Crime groups are recruiting people as young as 13 years old, Costa Rica’s Judicial Investigation Department (Organismo de Investigación Judicial – OIJ) has stated. Randall Zúñiga, head of the OIJ, said there are some 5,000 active gang members in the country.

And with the increasing availability of cocaine, the country’s local organized crime groups are becoming stronger and more complex, according to a report on the evolution of gangs in Pavas, San José.

Yet despite this, Costa Rica is in a stronger position than Ecuador to counter the growing threat from organized crime groups.

The control of Ecuador’s prison system was vital to the evolution of the country’s criminal groups. Gangs like the LobosChoneros, and Tiguerones incubated within the prison system for decades before carrying out assassinations on the country’s streets.

As far back as 2007, then-President Rafael Correa warned of the danger of gangs’ control of prisons, describing the country’s prison system as “a ticking time bomb.” But 15 years later, authorities were unable to prevent the repeated prison massacres that heralded the gangs’ increasing strength.

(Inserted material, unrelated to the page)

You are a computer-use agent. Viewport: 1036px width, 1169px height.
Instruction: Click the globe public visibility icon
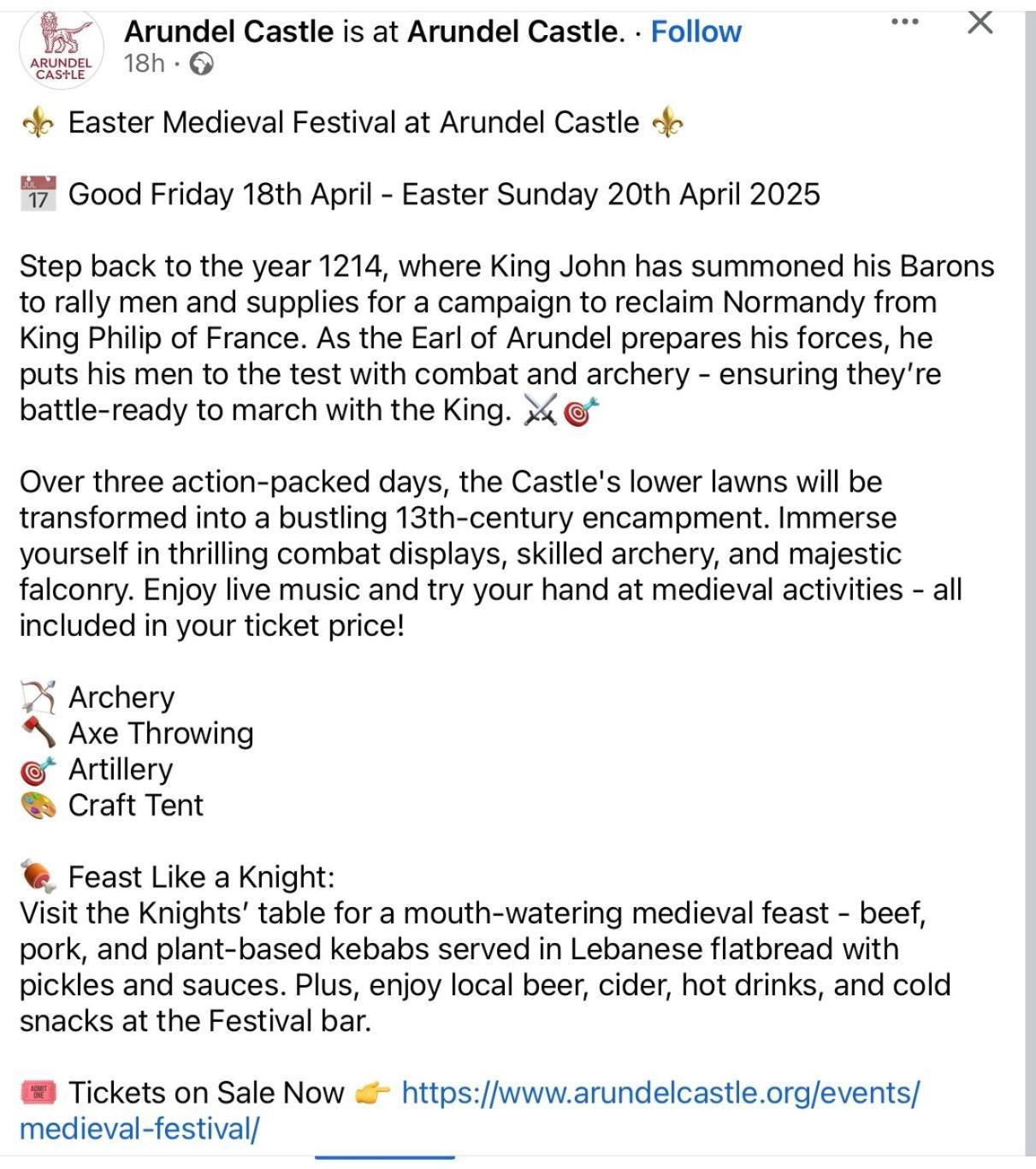pyautogui.click(x=200, y=63)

Costa Rica has no such prison issue. “Gangs do not control the prisons like they do in other countries,” Zúñiga told InSight Crime. The country has a low percentage of pre-trial detainees – around half that of Ecuador – according to the World Prison Brief. This reduces the mingling of people awaiting trial with gang members and suppresses a traditional source of gang recruitment.

In response to corruption concerns, Chaves Robles on July 30 announced the largest wage increase for police officers in the country’s history.

Moreover, generalized corruption is far lower in Costa Rica than in Ecuador, according to Transparency International’s Corruption Perception Index, helping slow any attempt from criminal groups to penetrate and influence public institutions.

Costa Rica has no army to launch a militarized response to organized crime’s encroachment, having dissolved its armed forces in 1949. However, the country is attentive to the threats it faces and already appears to be having some success in combatting crime.

This year’s homicides are projected to decline slightly,  Zúñiga told InSight Crime. OIJ reports indicate a 3.36% drop in homicides during the first half of 2024 compared to the same period last year.

In this sense, Costa Rica’s security situation is perhaps closer to Chile than Ecuador.

In Chile, drug trafficking organizations and Venezuelan mega-gang Tren de Aragua fueled a 32% increase in homicides in 2022. A subsequent drop of 7% in 2023 helped allay fears of an Ecuador-like collapse.

A clear message from President Gabriel Boric that Chile, and in particular the Santiago Metropolitan District, has a crime problem, helped the government move quickly.

For example, the government recently added 500 officers to the police force in Santiago, announced the construction of a prison where only the leaders of criminal groups will be held, and published plans to reinforce its northern border region where much of the violence has been centered.

While the year is not yet over, early indications are that homicides could drop in Costa Rica this year. Once dubbed the Switzerland of Central America, Costa Rica may have greater resilience to transnational organized crime and be able to contain the interest and influence of the global cocaine trade.